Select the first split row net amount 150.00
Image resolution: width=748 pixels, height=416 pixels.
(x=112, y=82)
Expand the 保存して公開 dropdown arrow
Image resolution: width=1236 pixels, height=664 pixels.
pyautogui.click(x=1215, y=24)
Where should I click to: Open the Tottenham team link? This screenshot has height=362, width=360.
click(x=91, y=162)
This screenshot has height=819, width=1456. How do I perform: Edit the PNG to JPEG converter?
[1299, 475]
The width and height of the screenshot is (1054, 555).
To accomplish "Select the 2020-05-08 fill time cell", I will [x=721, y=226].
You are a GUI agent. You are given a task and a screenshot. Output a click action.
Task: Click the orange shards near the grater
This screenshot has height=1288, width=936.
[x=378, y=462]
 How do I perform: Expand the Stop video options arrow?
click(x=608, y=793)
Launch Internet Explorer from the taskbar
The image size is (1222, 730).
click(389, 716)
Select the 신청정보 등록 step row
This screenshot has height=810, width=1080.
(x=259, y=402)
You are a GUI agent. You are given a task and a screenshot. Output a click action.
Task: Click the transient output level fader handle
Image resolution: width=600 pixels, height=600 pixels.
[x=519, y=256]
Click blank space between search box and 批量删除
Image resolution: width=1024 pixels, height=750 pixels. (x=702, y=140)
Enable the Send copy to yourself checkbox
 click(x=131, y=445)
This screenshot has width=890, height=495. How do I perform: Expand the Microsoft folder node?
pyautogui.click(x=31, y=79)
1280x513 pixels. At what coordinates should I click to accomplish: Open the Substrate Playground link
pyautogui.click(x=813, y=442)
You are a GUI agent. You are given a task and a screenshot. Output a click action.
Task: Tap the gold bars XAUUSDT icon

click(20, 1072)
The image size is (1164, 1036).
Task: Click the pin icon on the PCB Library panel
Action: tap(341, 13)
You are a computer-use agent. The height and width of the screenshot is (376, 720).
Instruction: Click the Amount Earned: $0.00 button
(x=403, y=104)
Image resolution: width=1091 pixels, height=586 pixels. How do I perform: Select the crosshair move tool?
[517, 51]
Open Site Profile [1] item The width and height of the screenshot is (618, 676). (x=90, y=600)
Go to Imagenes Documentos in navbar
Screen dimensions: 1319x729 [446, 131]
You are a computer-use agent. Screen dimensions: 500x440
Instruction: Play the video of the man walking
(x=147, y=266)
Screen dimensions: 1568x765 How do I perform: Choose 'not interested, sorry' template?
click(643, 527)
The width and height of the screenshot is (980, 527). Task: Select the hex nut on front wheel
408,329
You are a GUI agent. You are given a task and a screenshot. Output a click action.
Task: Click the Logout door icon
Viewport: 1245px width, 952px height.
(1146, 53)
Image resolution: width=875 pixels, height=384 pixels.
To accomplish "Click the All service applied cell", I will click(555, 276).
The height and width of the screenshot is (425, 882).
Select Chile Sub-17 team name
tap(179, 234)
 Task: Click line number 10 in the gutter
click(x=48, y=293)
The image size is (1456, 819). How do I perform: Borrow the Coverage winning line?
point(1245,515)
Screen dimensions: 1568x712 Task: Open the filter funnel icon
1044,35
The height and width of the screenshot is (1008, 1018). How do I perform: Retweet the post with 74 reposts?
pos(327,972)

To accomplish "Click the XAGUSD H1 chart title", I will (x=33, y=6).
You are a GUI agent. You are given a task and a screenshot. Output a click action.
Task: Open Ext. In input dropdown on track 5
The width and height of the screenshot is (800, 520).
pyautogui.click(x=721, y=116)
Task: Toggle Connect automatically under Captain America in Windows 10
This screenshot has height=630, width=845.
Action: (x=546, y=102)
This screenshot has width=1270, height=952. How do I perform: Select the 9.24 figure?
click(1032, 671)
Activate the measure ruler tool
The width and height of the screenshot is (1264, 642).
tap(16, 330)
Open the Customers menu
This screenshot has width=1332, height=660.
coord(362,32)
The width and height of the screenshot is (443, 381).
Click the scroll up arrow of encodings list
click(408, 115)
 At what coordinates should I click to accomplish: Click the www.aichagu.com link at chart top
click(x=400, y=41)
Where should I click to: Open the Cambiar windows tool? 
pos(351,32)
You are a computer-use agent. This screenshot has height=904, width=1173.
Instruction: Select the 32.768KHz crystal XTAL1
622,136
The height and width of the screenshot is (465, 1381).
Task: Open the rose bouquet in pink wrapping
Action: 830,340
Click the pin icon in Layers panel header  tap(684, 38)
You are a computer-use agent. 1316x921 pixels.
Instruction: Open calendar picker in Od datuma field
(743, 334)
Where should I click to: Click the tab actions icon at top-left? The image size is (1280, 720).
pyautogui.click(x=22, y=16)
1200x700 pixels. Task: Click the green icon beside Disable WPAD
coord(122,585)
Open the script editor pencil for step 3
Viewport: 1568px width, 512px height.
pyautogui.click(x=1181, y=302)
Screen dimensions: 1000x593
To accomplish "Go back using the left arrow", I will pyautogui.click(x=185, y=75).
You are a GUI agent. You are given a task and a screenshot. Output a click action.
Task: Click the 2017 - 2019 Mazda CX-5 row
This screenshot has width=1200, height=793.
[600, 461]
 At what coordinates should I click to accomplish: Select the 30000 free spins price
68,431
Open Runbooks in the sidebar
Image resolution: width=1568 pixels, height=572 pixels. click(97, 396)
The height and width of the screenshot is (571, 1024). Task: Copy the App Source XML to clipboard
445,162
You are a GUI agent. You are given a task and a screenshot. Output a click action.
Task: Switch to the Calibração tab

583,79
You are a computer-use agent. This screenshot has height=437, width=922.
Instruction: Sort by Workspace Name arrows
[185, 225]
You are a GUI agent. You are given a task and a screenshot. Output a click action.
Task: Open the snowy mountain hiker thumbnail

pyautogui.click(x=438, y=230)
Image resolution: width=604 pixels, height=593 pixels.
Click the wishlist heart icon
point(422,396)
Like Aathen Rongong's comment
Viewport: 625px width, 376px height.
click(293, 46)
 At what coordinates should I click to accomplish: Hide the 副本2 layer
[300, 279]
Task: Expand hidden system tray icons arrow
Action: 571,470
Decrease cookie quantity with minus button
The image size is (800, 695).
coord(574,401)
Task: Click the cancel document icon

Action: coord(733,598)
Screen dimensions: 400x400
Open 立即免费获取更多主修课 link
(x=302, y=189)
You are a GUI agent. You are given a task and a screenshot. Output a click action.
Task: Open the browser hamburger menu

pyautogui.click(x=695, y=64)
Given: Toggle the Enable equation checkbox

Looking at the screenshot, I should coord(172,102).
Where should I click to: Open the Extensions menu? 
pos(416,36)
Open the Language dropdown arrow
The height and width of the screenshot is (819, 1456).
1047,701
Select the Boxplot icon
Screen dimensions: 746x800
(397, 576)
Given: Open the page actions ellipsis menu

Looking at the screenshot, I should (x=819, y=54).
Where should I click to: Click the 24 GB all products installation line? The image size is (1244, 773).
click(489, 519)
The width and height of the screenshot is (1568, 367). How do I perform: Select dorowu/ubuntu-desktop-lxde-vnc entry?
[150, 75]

▬▬▬

▶ _Required action_:
All lines of the records above with the word "cell" in them are to be copied.

▶ _Written response_:
To accomplish "Select the 2020-05-08 fill time cell", I will [x=721, y=226].
To accomplish "Click the All service applied cell", I will click(555, 276).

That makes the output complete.